我试图比较BigQuery中的零售商品价格数据(〜2-3B行,具体取决于时间段和零售商);旨在识别有意义的价格差异。例如1.99美元兑2.00美元没有意义,但1.99美元兑2.50美元是有意义的。有意义的量化为价格之间2%的差异。
一个项目的示例数据集如下所示:
ITEM Price($) Meaningful (This is the column I'm trying to flag)
Apple $1.99 Y (lowest price would always be flagged)
Apple $2.00 N ($1.99 v $2.00)
Apple $2.01 N ($1.99 v $2.01) Still using $1.99 for comparison
Apple $2.50 Y ($1.99 v $2.50) Still using $1.99 for comparison
Apple $2.56 Y ($2.50 v $2.56) Now using $2.50 as new comp. price
Apple $2.62 Y ($2.55 v $2.62) Now using $2.56 as new comp. price
我希望只使用SQL窗口函数(超前,滞后,分区等)来解决问题,将当前行的价格与下一行的价格进行比较。但是,当我得到一个没有意义的价格时,这并没有正常工作,因为我总是希望将下一个价值与最近有意义的价格进行比较(参见上面的2.50美元行示例,与2.00美元相比)前一行不是2.01美元)
答案 0 :(得分:1)
以下是BigQuery Standard SQL
#standardSQL
CREATE TEMPORARY FUNCTION x(prices ARRAY<FLOAT64>)
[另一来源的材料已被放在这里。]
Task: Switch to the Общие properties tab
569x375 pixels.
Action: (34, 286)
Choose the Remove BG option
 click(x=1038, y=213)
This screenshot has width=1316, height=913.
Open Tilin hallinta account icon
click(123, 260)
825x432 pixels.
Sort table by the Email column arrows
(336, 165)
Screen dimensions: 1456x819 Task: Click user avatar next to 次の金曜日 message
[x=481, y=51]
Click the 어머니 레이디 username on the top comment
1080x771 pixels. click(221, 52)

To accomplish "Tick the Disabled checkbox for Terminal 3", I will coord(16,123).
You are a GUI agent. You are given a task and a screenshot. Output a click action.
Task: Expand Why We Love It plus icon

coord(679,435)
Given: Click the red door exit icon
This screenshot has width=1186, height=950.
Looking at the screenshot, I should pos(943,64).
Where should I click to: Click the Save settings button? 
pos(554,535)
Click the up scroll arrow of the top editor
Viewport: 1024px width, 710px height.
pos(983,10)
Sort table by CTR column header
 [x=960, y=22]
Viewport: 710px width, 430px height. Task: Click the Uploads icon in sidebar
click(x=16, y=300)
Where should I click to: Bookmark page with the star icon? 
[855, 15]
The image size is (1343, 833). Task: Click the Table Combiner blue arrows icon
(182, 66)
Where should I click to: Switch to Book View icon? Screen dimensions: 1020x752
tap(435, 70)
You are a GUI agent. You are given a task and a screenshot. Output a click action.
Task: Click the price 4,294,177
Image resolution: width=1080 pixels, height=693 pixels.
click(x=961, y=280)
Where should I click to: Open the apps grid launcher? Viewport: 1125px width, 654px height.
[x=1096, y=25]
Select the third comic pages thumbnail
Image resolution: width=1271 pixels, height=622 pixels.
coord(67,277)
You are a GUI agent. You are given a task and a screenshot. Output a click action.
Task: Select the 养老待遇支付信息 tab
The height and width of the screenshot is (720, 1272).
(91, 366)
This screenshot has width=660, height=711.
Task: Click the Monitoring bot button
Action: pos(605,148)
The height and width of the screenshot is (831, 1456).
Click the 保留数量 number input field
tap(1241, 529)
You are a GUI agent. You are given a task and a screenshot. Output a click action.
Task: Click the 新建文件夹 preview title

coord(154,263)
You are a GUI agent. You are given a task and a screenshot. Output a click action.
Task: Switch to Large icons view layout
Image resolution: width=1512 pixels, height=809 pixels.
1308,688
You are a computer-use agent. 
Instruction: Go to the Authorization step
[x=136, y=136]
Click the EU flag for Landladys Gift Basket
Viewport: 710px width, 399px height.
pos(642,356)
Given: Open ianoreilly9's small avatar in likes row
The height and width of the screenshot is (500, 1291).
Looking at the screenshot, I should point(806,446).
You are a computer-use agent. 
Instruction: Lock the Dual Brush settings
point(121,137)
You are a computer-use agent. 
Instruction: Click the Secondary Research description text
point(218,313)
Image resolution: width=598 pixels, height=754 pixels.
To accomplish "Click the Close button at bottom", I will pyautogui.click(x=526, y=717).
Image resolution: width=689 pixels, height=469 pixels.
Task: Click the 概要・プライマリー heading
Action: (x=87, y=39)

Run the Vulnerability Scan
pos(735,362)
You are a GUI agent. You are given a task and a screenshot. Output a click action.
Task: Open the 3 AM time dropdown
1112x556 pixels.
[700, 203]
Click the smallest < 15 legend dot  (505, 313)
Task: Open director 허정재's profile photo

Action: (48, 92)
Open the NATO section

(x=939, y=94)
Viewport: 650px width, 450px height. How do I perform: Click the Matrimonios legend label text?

RETURNS ARRAY<STRUCT<price FLOAT64, flag STRING>>
LANGUAGE js AS """
var result = [];
var last = 0;
var flag = '';
for (i = 0; i < prices.length; i++){
if (i == 0) {
last = prices[i];
flag = 'Y'
} else {
if ((prices[i] - last)/last > 0.02) {
last = prices[i];
flag = 'Y'
} else {flag = 'N'}
}
var rec = [];
rec.price = prices[i];
rec.flag = flag;
result.push(rec);
}
return result;
""";
SELECT item, rec.*
FROM (
SELECT item, ARRAY_AGG(price ORDER BY price) AS prices
FROM `yourTable`
GROUP BY item
), UNNEST(x(prices) ) AS rec
-- ORDER BY item, price
您可以使用您问题中的以下虚拟数据进行/测试
#standardSQL
CREATE TEMPORARY FUNCTION x(prices ARRAY<FLOAT64>)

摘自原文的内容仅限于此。